_Exercise inputs_:
..............................

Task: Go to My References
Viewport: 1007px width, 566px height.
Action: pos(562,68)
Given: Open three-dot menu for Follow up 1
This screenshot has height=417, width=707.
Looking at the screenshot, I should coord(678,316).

..............................

_Task prompt_: Output the lines above as a JSON array of strings, one string per line, skipping any blank lines.

_Solution to this exercise_:
[
  "Task: Go to My References",
  "Viewport: 1007px width, 566px height.",
  "Action: pos(562,68)",
  "Given: Open three-dot menu for Follow up 1",
  "This screenshot has height=417, width=707.",
  "Looking at the screenshot, I should coord(678,316)."
]